# TASK REQUIREMENTS
As the answer, return precisely the lines from the one containing "Task: Click the UCAM Murcia BSR logo" to the final line of the material below, inclusive, and omit every picture.

··········

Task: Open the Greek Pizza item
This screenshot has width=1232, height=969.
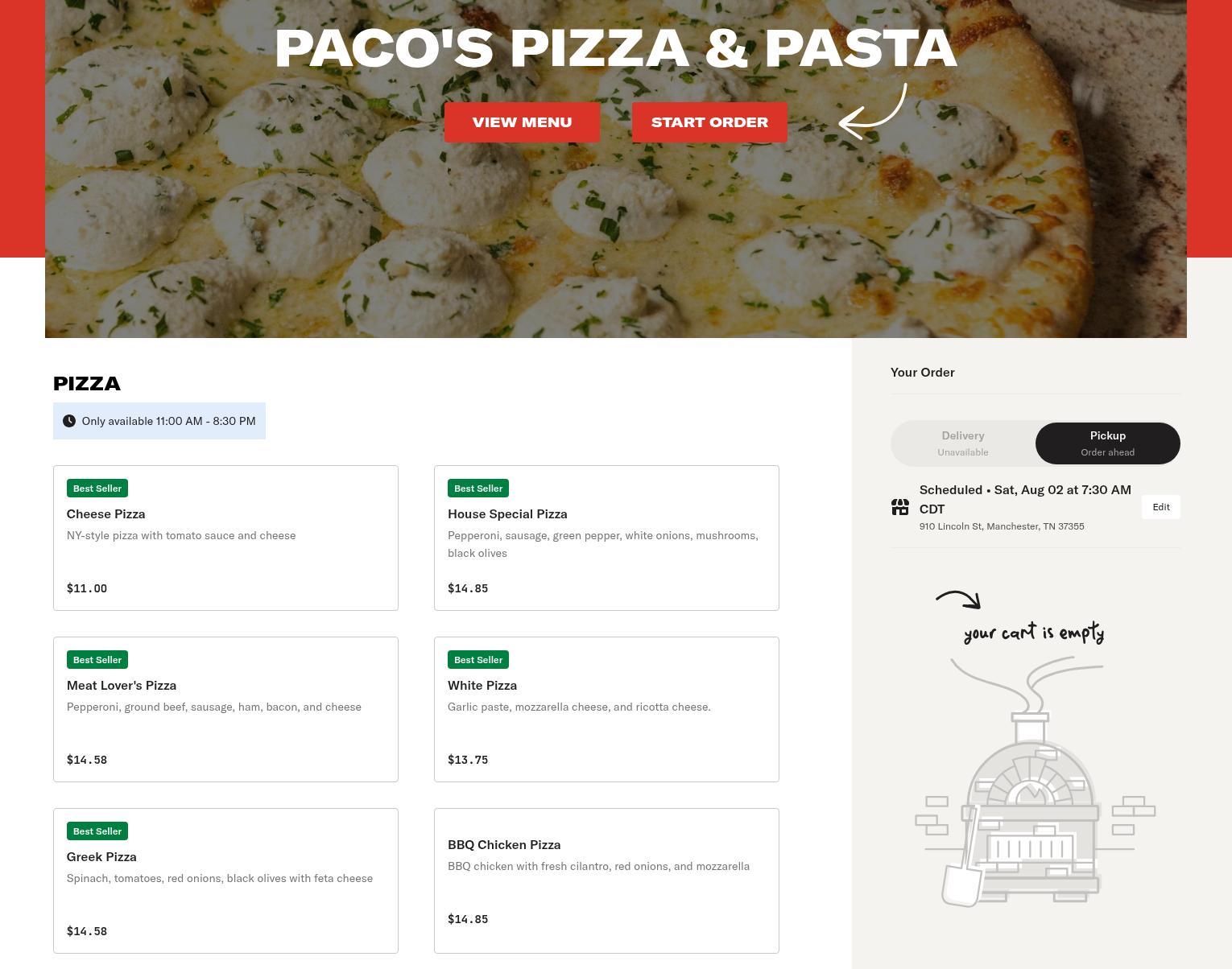Action: coord(225,880)
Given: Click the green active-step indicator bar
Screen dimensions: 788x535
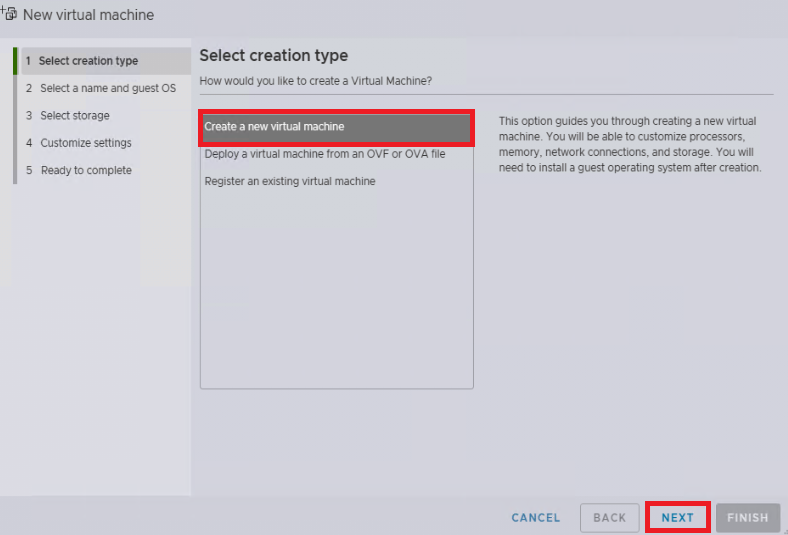Looking at the screenshot, I should pyautogui.click(x=15, y=61).
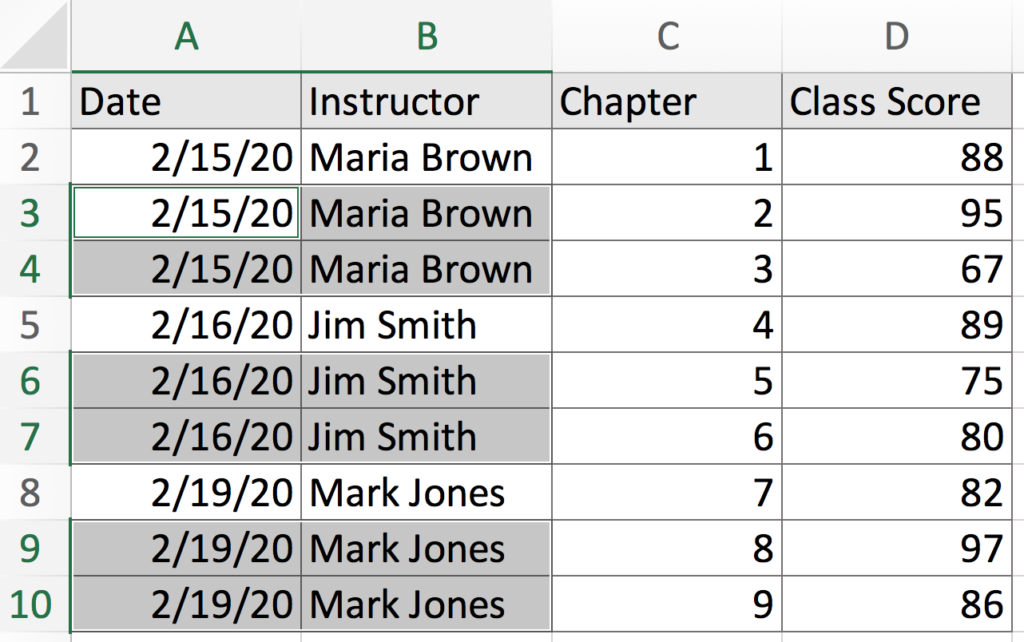Click Mark Jones cell in row 8
Screen dimensions: 1024x642
coord(426,493)
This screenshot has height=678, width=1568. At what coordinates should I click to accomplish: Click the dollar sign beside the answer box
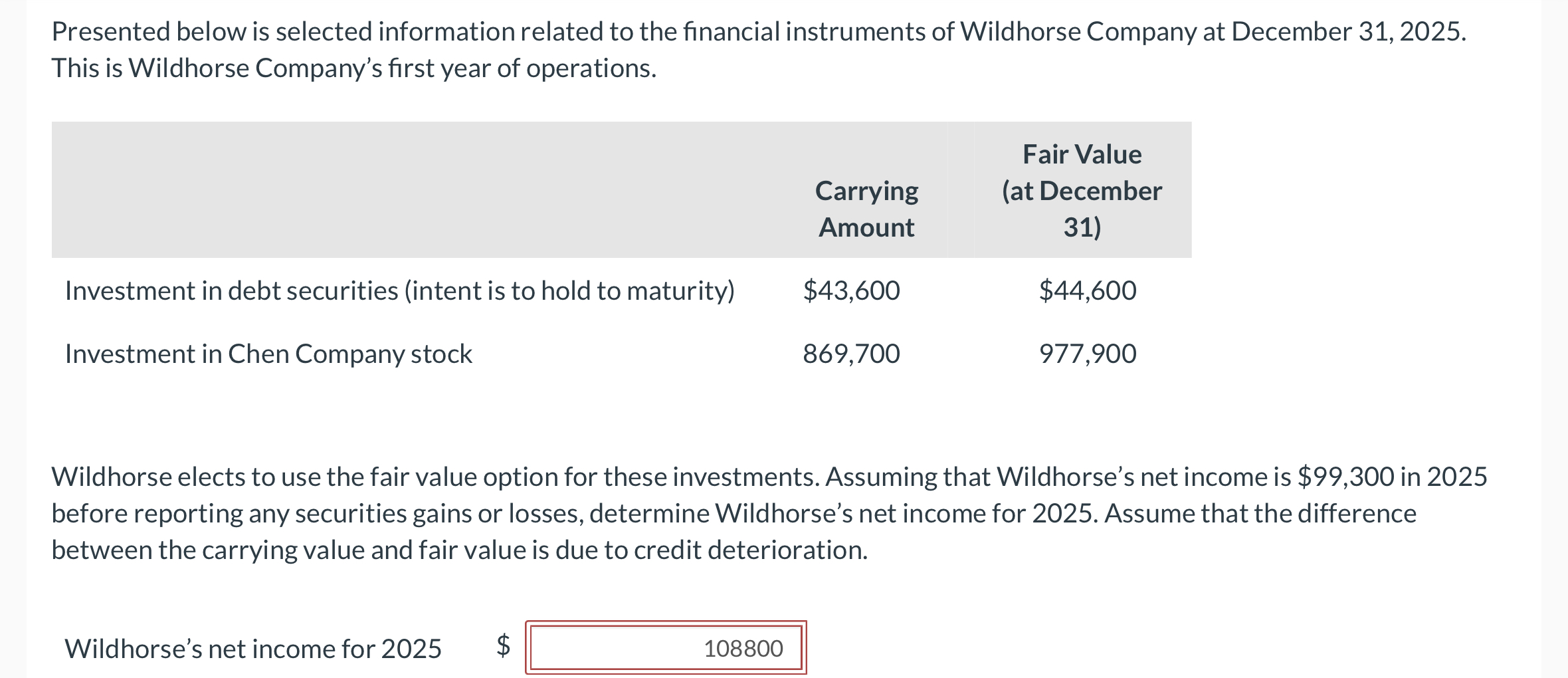click(x=504, y=645)
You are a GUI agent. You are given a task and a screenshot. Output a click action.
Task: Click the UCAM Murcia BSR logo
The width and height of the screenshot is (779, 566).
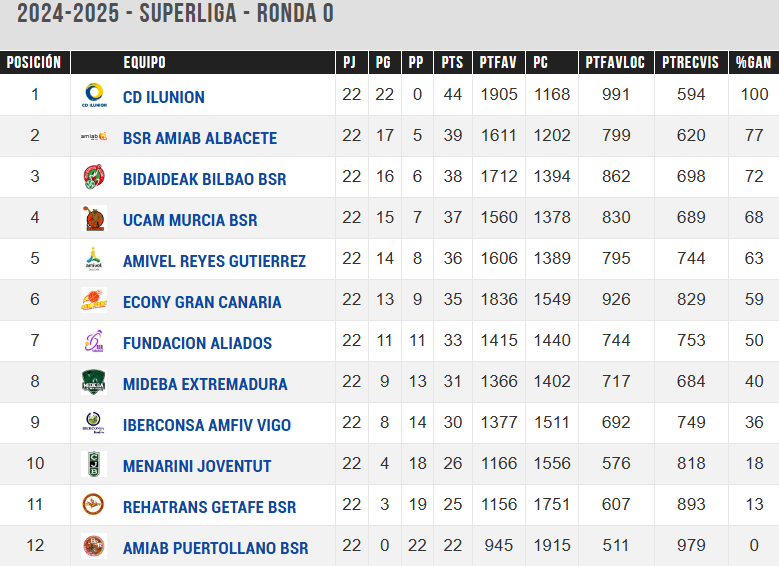pyautogui.click(x=94, y=218)
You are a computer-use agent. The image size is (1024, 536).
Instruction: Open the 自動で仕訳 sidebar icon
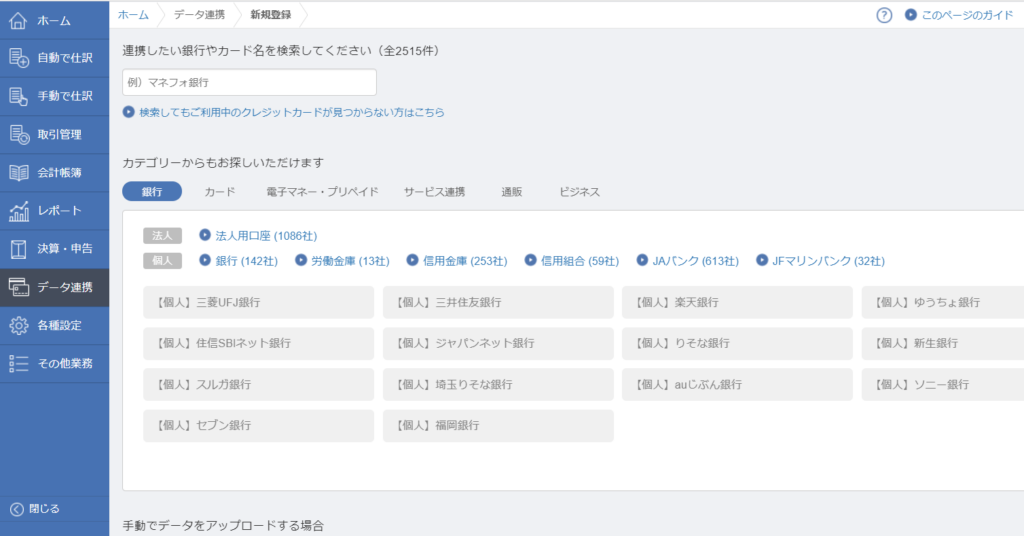coord(18,58)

··········

# RESULT FOR THIS TASK
Task: Click the UCAM Murcia BSR logo
The width and height of the screenshot is (779, 566).
pyautogui.click(x=94, y=218)
You are a computer-use agent. The image size is (1024, 536).
Instruction: Open the 自動で仕訳 sidebar icon
coord(18,58)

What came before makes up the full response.